Well, things were getting quiet around here since Courageously Anonymous (CA) has decided to brood in the confines of his rather stiff pew, Agent Gross has been lost in the recent Norton Anthology release, and the lone blossom in the group has no one willing to even speak to the last post. So what’s a blogger to do? Realizing many of you spiritual do-gooders just want some fresh kill, allow me to start the hunt.
I have been flitting down the rabbit trail somewhat recently when reflecting on the two post of fleur77 and Agent Gross. Their pressing questions bring to a slow simmer within me much of what ills me when I think of "church".
First, as a Church we do seem divided on a ton of issues. Gender bias, racial bias, doctrinal bias, canon bias, the liberal versus conservative bias, even ifLen Bias were alive the Church would shred him apart as well. We are completely cavitating on ourselves. We can’t even agree on lattes in the sanctuary or did I mean auditorium? We are totally split. Maybe this is a good thing, maybe its not. I contend inquiring minds are waning in their interest as to the true nature of Church, simply because no one can give them a straight answer. In fact, I too find myself a bit tired of "church" simply because it lacks any true direction when those who quote the scripture lack the fortitude to live it.

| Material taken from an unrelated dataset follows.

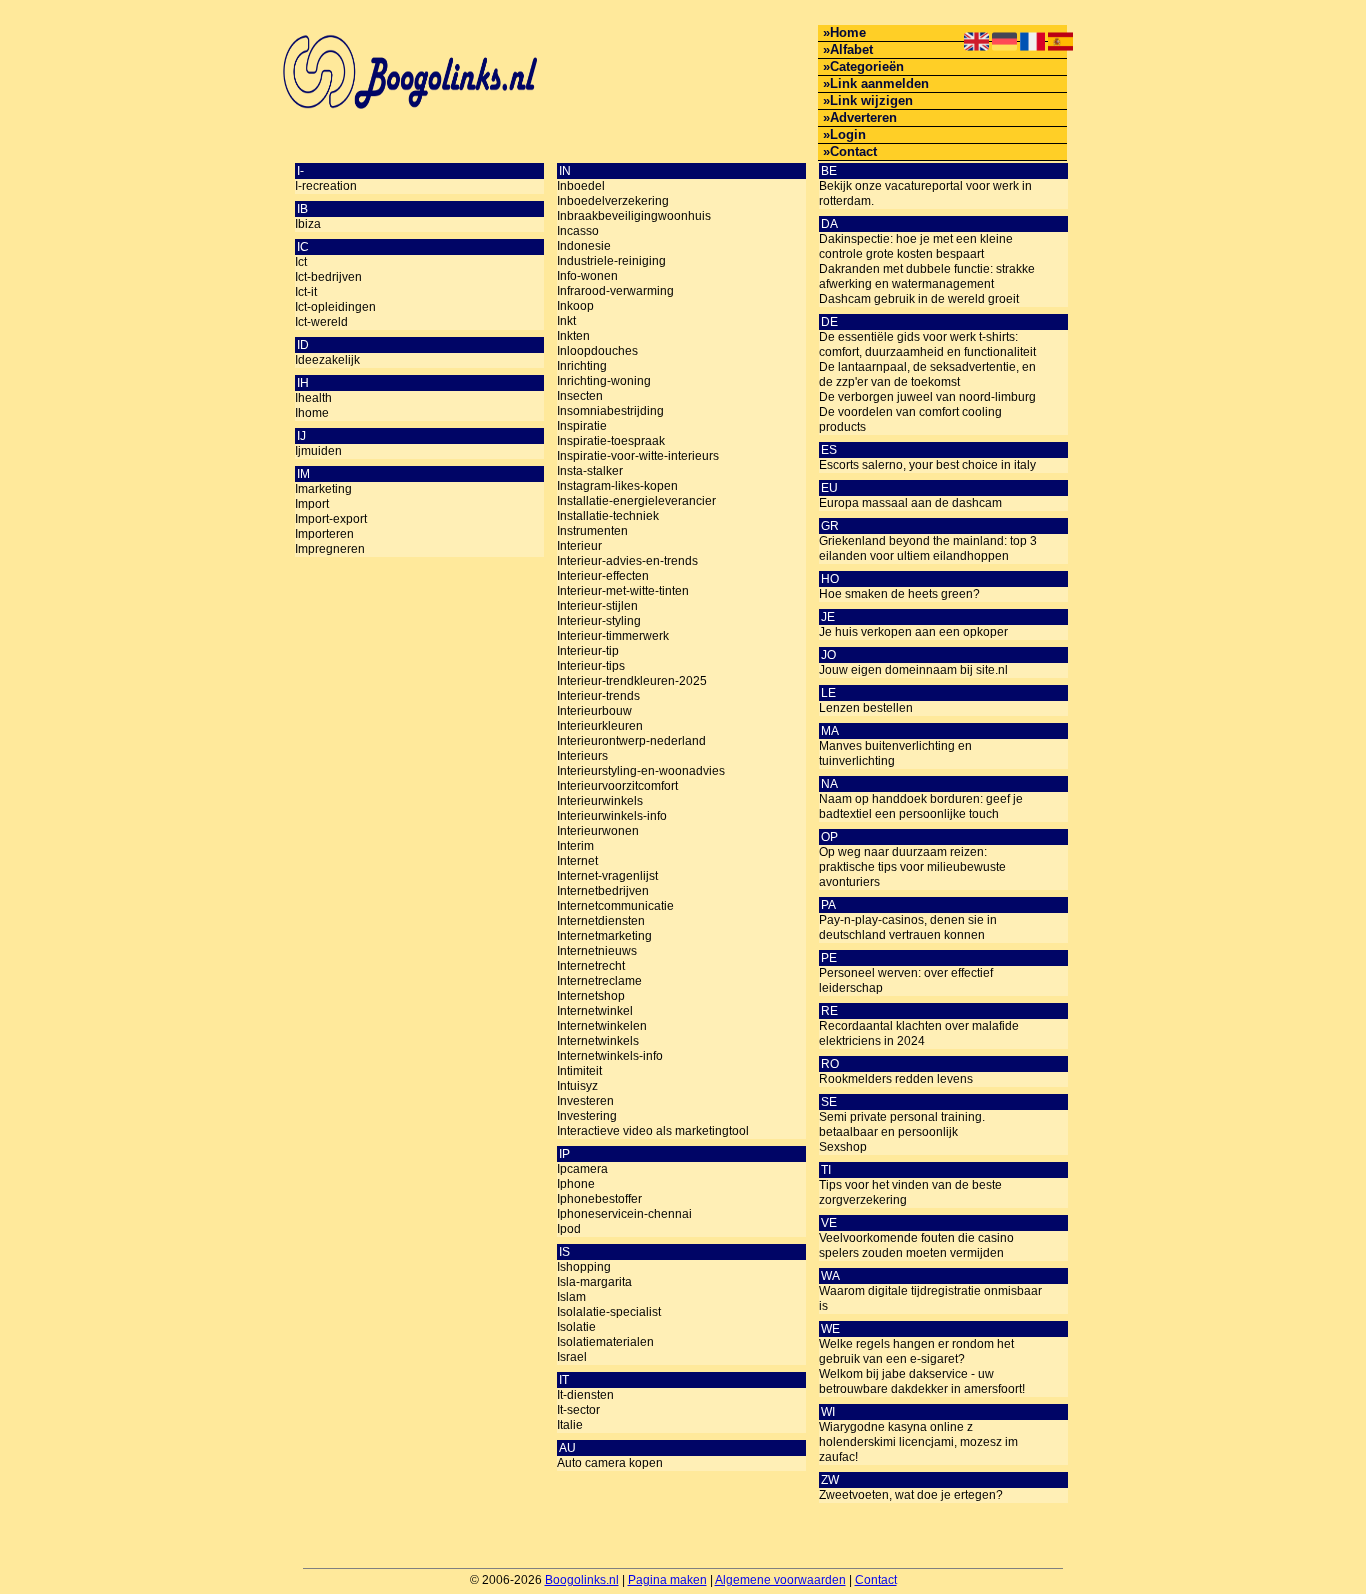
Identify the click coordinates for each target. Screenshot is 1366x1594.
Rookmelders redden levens (896, 1079)
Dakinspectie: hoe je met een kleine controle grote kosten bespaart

Second, language is an issue. I attend a place of worship where the language barrier is constantly trying to be bridged, for instance: we say "auditorium" vs. sanctuary; service specialist vs ushers, program (though I don’t like this word) vs. bulletin, etc. My point is that some places of worship have recognized the church is failing to stay in tune with culture especially in areas of language and they are attempting to do something about. This is, I believe, a healthy step forward; but too often these become ingrained semantics that become abused to the point of annoyance, like the word "postmodern" and "emerging". Frankly, anything we do now seems a bit too artificial and culture is not going to pause much longer to listen to the Message the church has if it doesn’t step up more, if not in stride, amidst the world of today. Just because we speak the code, doesn’t mean we can really speak the code. Tu savves?
I emerge from the rabbit trail at the end of this post, and reflect on an article written by Melinda Henneberger, where she nails Christians to their crosses at the articles end with, "I think often of a friend from Catholic school who succeeds better than most of us ever will in his praiseworthy efforts to, as he says, "see and be the face of Christ"—in everyone, and to everyone." Bang-on.
Divison, language, politics, schmolotics, rubbish I’m sure.
Maybe this culture club called "church" we play is for not, maybe at the end of the day it is all about an incarnate God who asked us to be incarnate to the world. It’s here that I arrive and wonder if you might join me.